[Records contained in a dataset]
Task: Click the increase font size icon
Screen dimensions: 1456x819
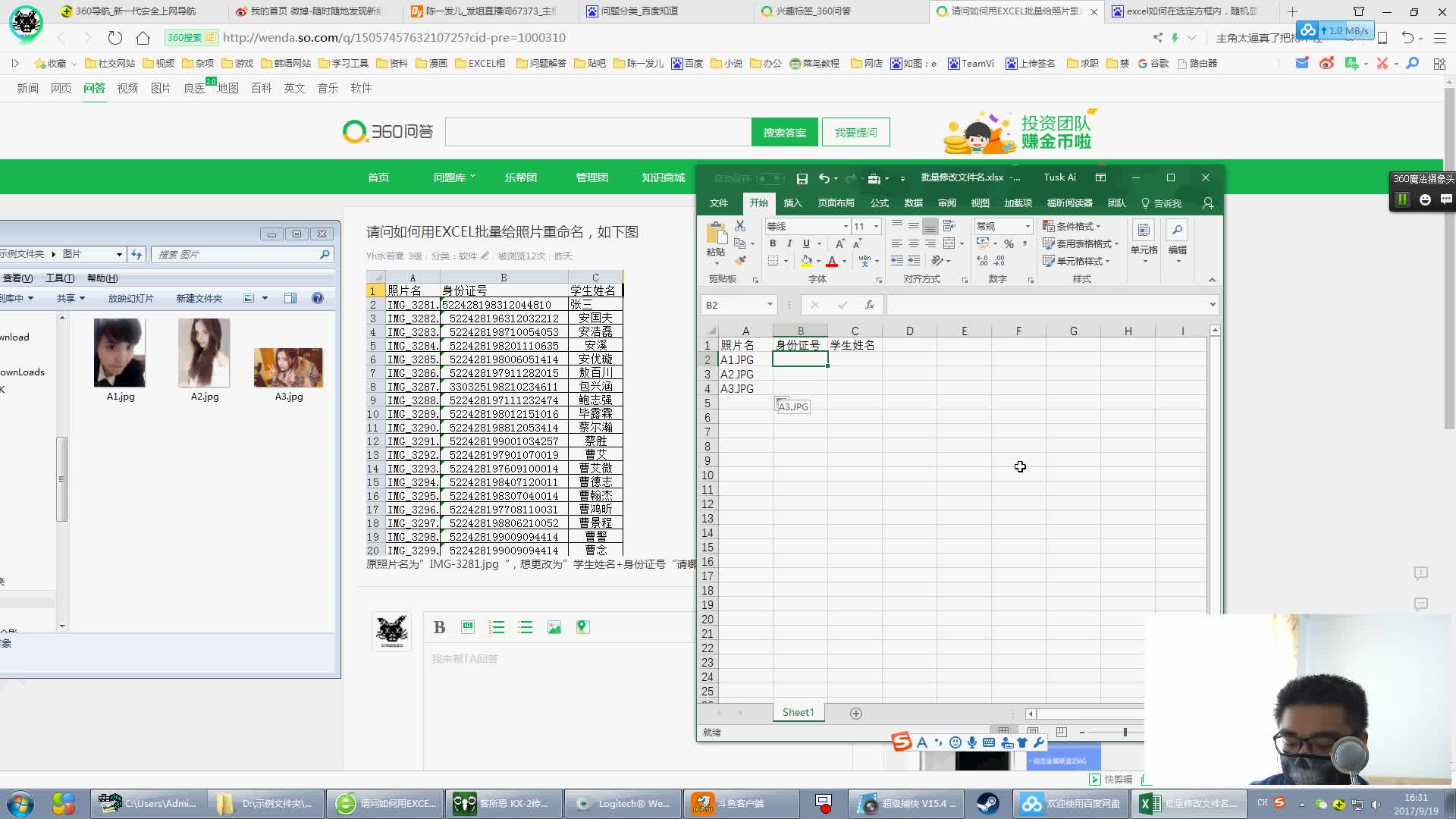Action: point(839,244)
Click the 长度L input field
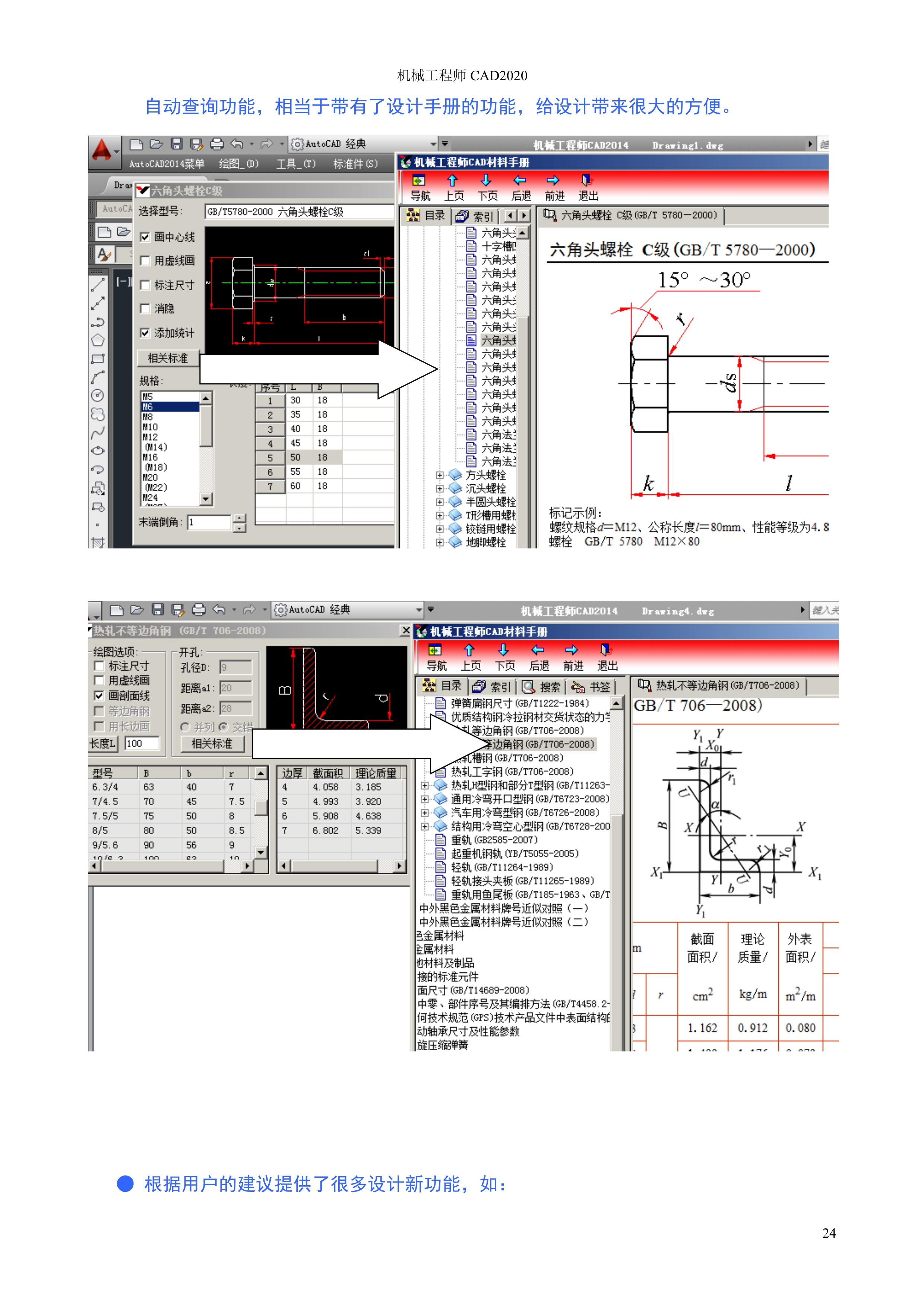Viewport: 924px width, 1307px height. coord(142,743)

#### [Task description]
All records above must be copied exactly, though the pictures they hold are to be left out.

#### [The completed task]
Task: Click the increase font size icon
Screen dimensions: 1456x819
Action: point(839,244)
Click the 长度L input field
Viewport: 924px width, 1307px height. coord(142,743)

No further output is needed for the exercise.